Database workloads on EBS → migrate to managed Postgres/MySQL/Redis on an EU-native PaaS
Stateless application code on EBS root volumes → containerise and deploy to EU-native PaaS
Large file/object storage on EBS → evaluate Hetzner Object Storage or Scaleway Object Storage as S3-compatible EU alternatives
Stateful legacy applications requiring raw block storage → Hetzner Block Volumes or Scaleway Block Storage SSD

One EBS management task that creates hidden GDPR complexity is key rotation with CMKs. When you rotate an AWS KMS CMK used for EBS encryption, AWS re-encrypts the volume's data key (DEK) but does not re-encrypt the volume data itself. This means:

If a CLOUD Act order was served against AWS before rotation, the pre-rotation key material may still be retained by AWS per its legal hold procedures
For GDPR Art. 17 (right to erasure) purposes, deleting the KMS key is the intended mechanism for cryptographic erasure — but AWS CMK deletion has a mandatory 7-30 day waiting period, and the deletion does not guarantee destruction of all key material AWS may hold for compliance purposes

EU-native block storage providers operating without US regulatory exposure do not have this legal-hold complication — key deletion under their jurisdiction is subject only to EU commercial law requirements.

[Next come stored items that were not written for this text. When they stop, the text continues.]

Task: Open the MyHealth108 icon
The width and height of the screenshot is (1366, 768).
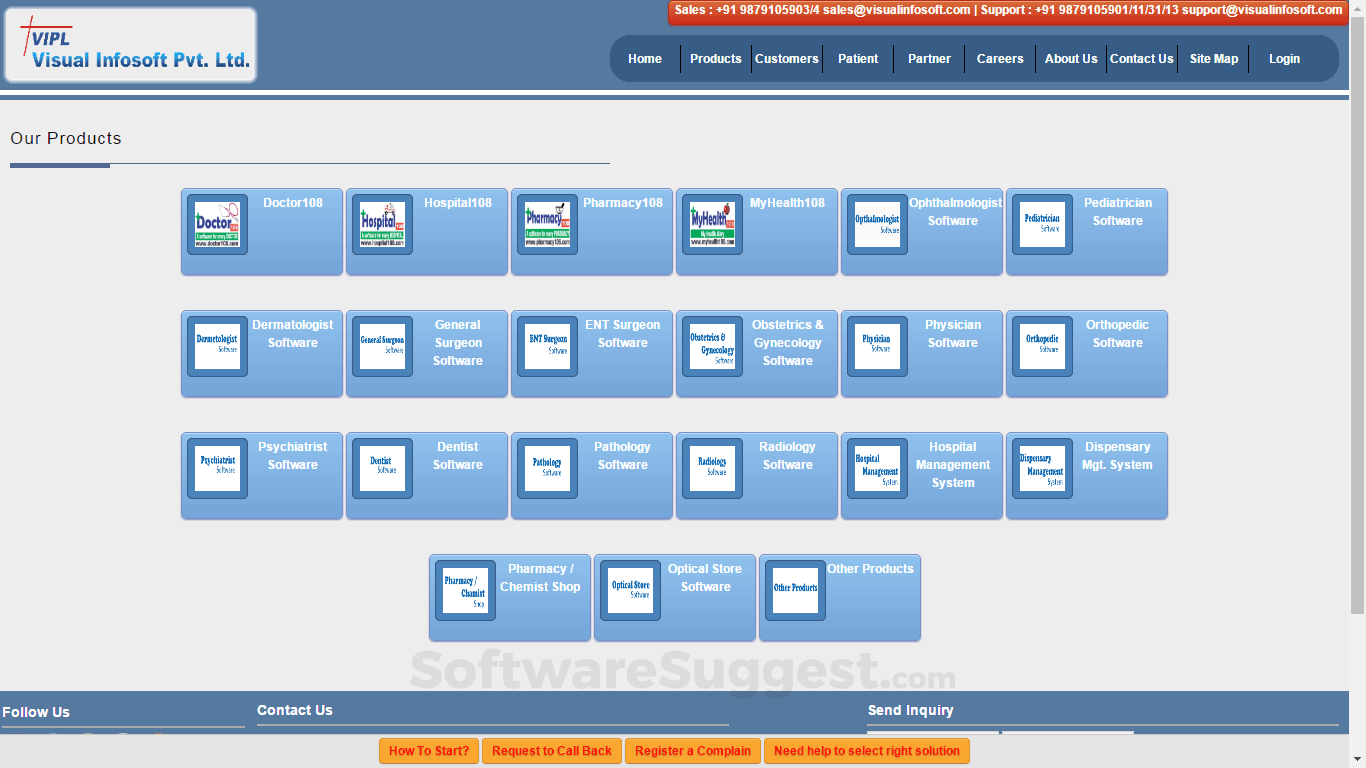Action: [x=711, y=224]
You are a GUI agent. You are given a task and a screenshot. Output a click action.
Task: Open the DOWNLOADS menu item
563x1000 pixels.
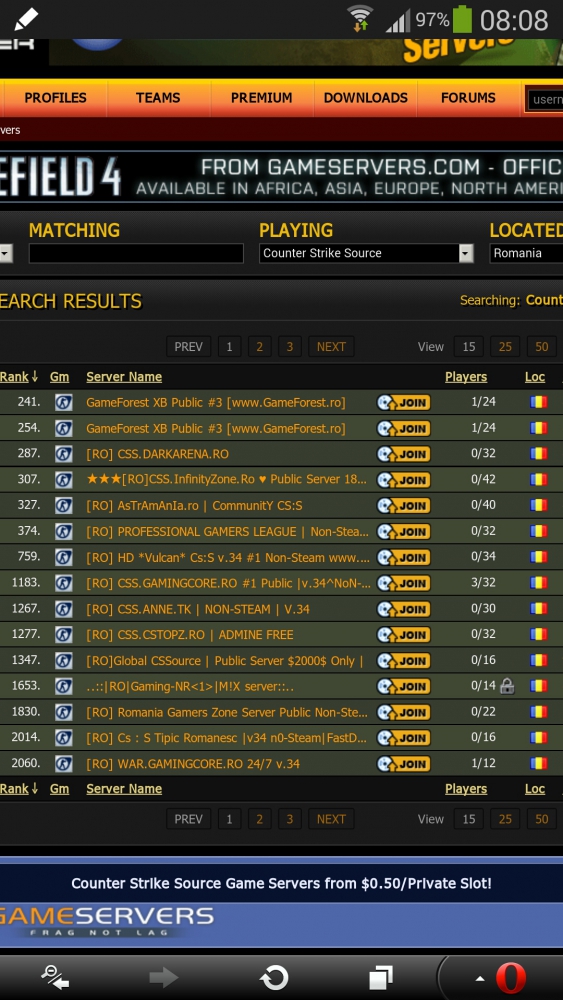pos(365,98)
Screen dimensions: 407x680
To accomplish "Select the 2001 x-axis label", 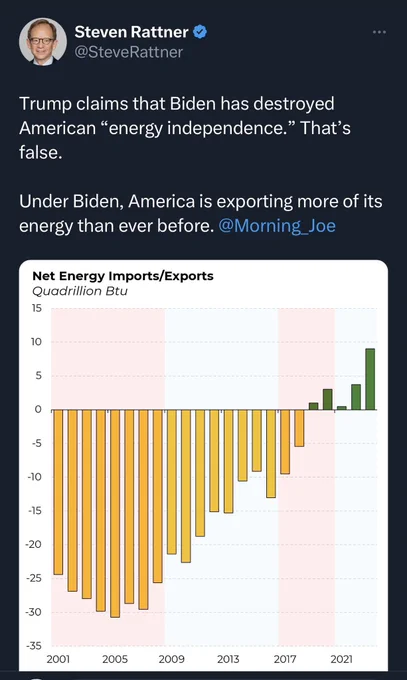I will coord(58,659).
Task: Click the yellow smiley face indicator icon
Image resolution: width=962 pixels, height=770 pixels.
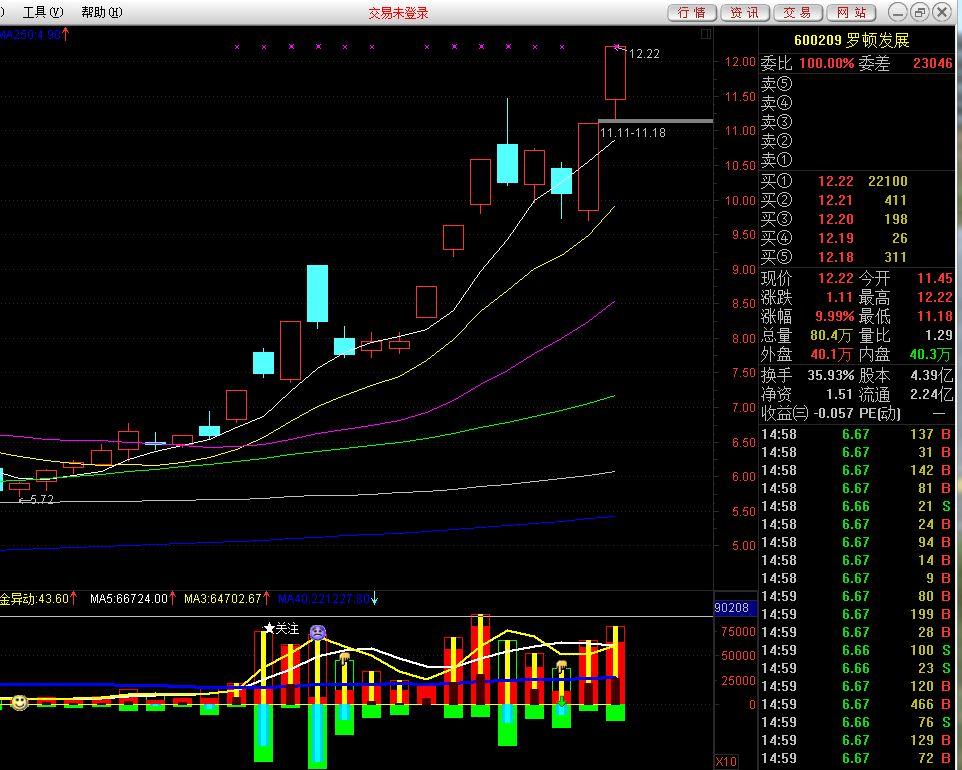Action: coord(19,703)
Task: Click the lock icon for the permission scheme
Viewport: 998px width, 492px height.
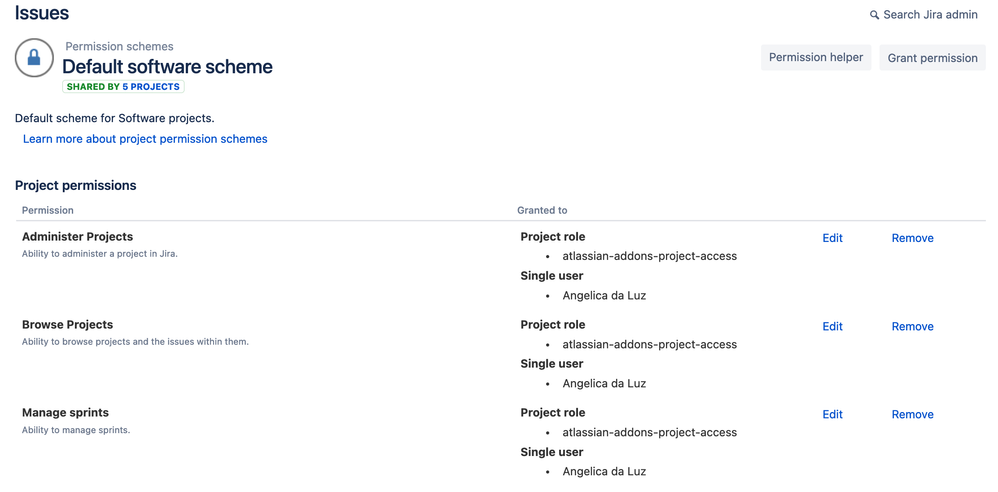Action: pos(34,58)
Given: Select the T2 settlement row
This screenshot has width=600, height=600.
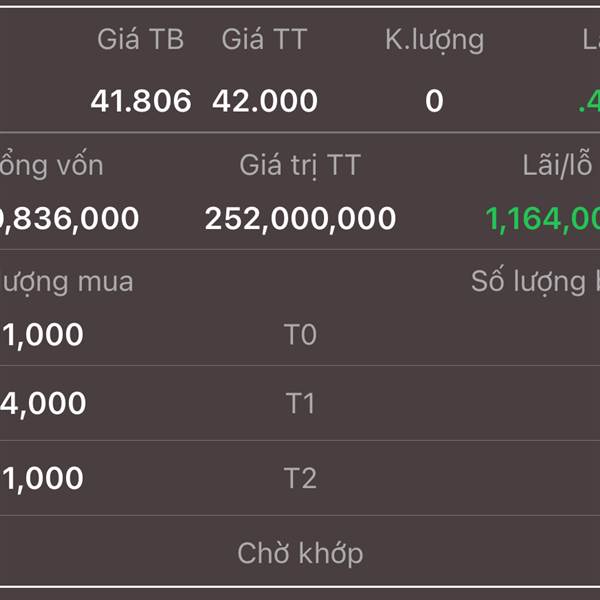Looking at the screenshot, I should tap(300, 478).
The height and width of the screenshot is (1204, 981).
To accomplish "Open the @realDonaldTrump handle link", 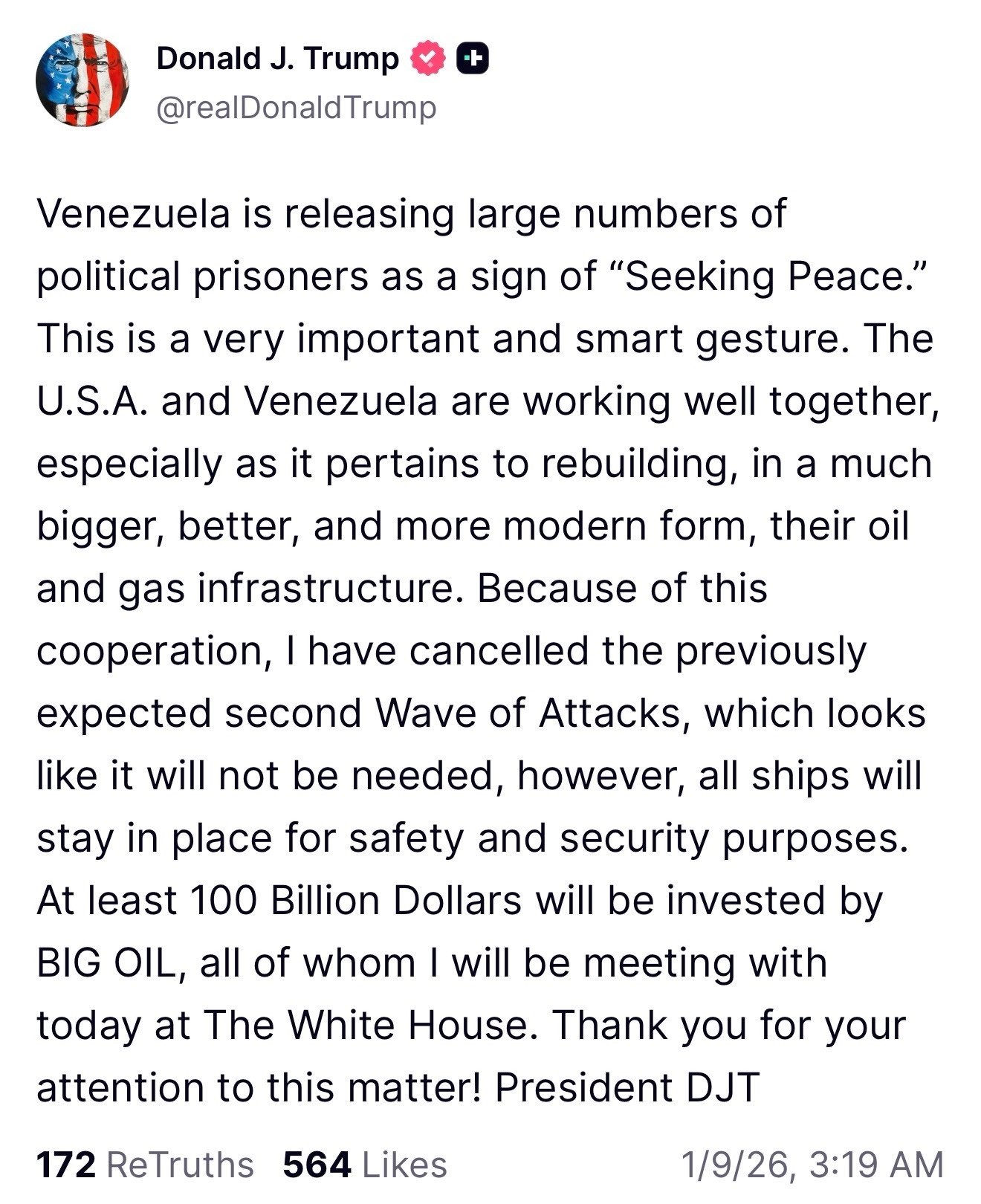I will click(x=296, y=108).
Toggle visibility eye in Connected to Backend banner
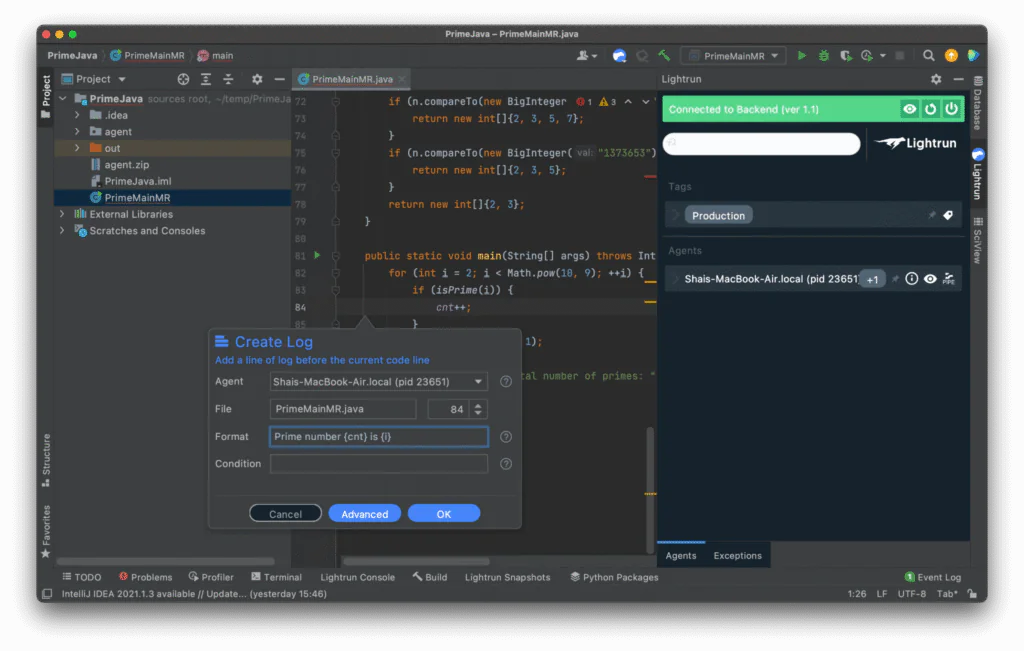Image resolution: width=1024 pixels, height=651 pixels. tap(909, 109)
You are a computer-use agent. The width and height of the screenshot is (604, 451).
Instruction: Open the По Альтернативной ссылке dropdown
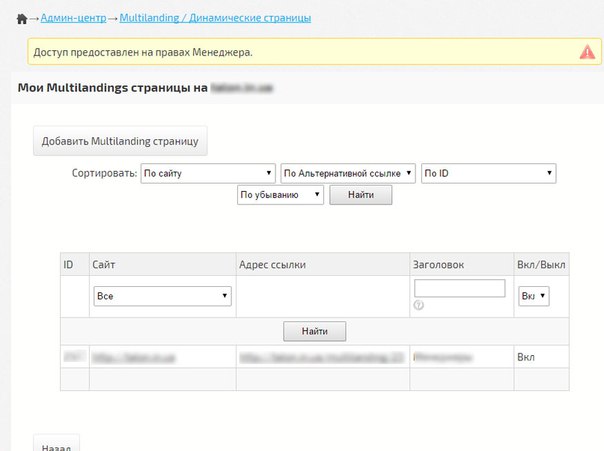pos(348,174)
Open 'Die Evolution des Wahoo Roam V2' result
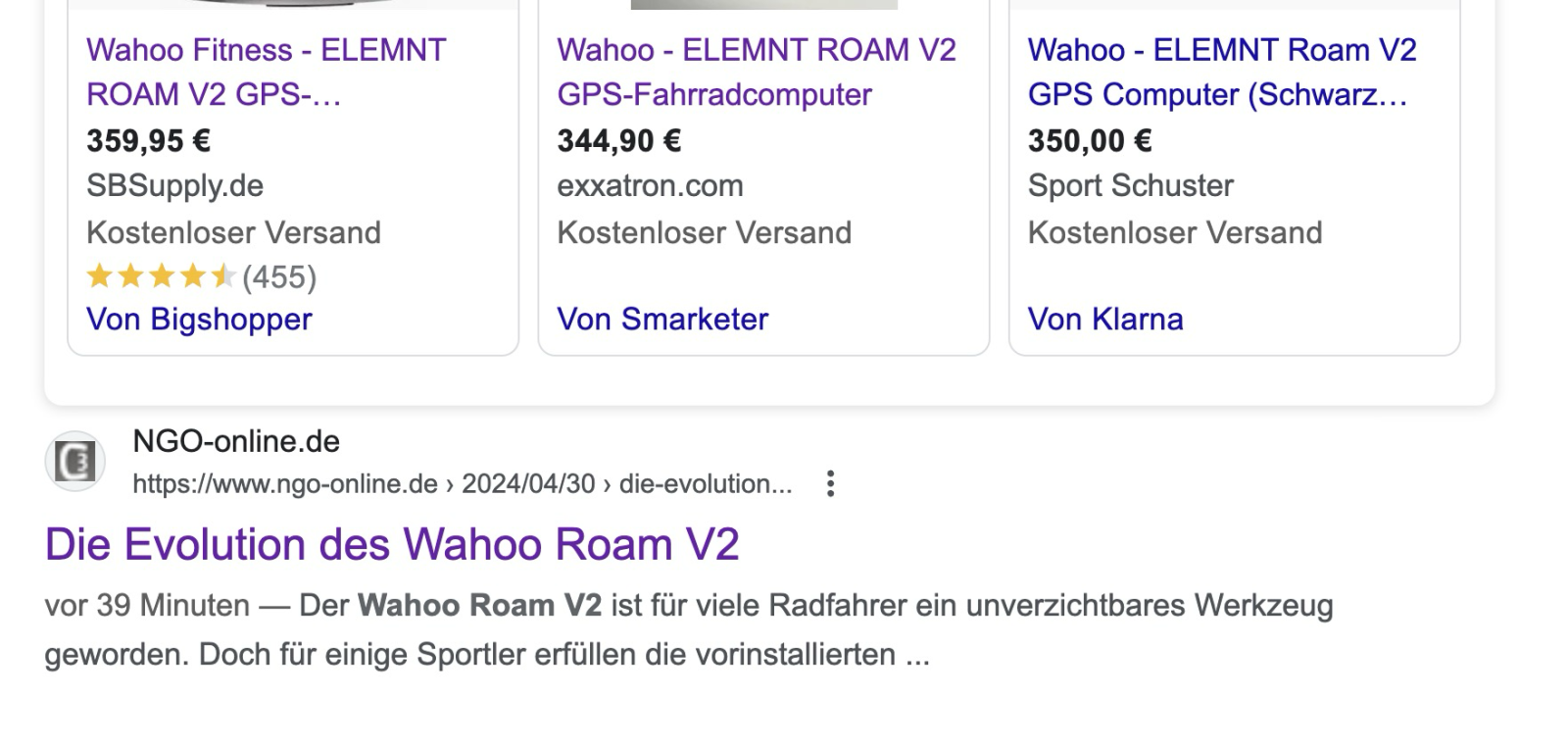 click(x=391, y=545)
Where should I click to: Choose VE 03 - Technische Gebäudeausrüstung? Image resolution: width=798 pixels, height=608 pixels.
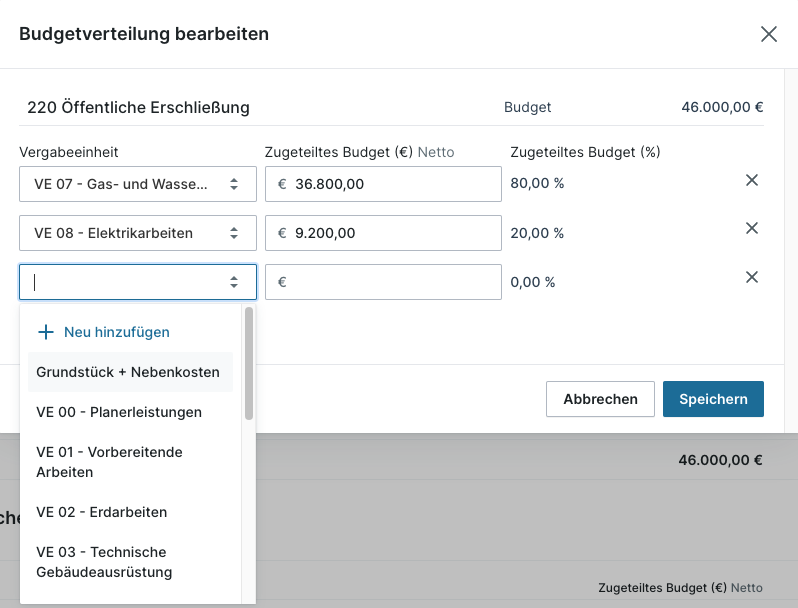tap(104, 562)
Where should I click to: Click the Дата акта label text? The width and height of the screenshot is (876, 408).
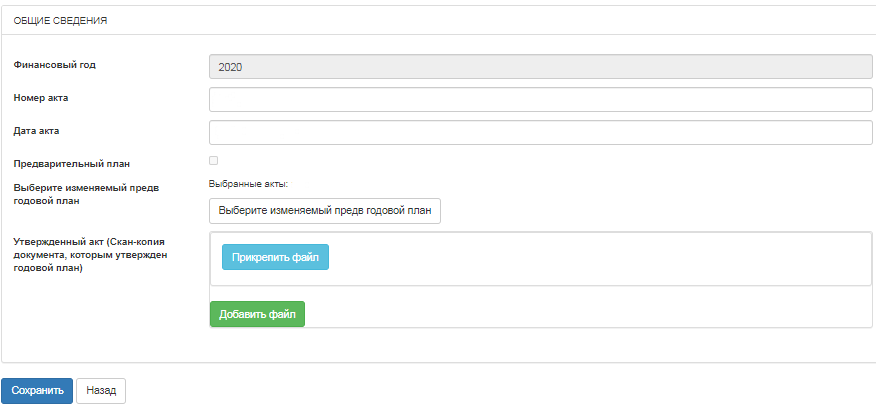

Practical Migration Checklist

For teams moving from AWS EBS to EU-native block storage:

Phase 1: Inventory

List all EBS volumes and their attached instances
Identify which volumes use AWS-managed keys vs CMKs
Check for cross-region snapshot copies in your DR procedures

Phase 2: Data classification

Which volumes contain personal data under GDPR Art. 4(1)?
Does any volume contain special category data (Art. 9) requiring enhanced protection?
Are any volumes used by services meeting NIS2 essential/important entity thresholds?

Phase 3: Migration

For containerised workloads: deploy to EU-native PaaS, remove EBS dependency
For database workloads: export data, provision EU-native managed database, import
For raw block storage needs: provision Hetzner Block Volume or Scaleway Block Storage in equivalent region, use dd or rsync to migrate data, update instance configuration

Phase 4: Compliance verification

Confirm no AWS sub-processor relationship in updated Records of Processing Activities (Art. 30)
Update Art. 28 DPA to reflect new storage provider
Verify no cross-border transfers in DR/backup procedures
Test encryption key management — confirm you control all key material

Summary

AWS EBS in EU regions provides technical encryption but not data sovereignty. The key management infrastructure (AWS KMS) is a US company subject to CLOUD Act compulsion, and EBS snapshots carry DR-copy patterns that can trigger GDPR Art. 44 cross-border transfer obligations.

EU-native alternatives — Hetzner Block Volumes, Scaleway Block Storage SSD, and OVHcloud Block Storage — provide equivalent technical capabilities without US jurisdiction over key management or data access. For containerised workloads, moving to a EU-native PaaS eliminates the raw block storage layer entirely, simplifying both the architecture and the GDPR compliance posture.

The migration effort is measurable and bounded. The compliance gap with AWS KMS-encrypted EBS is structural and cannot be fixed by configuration alone.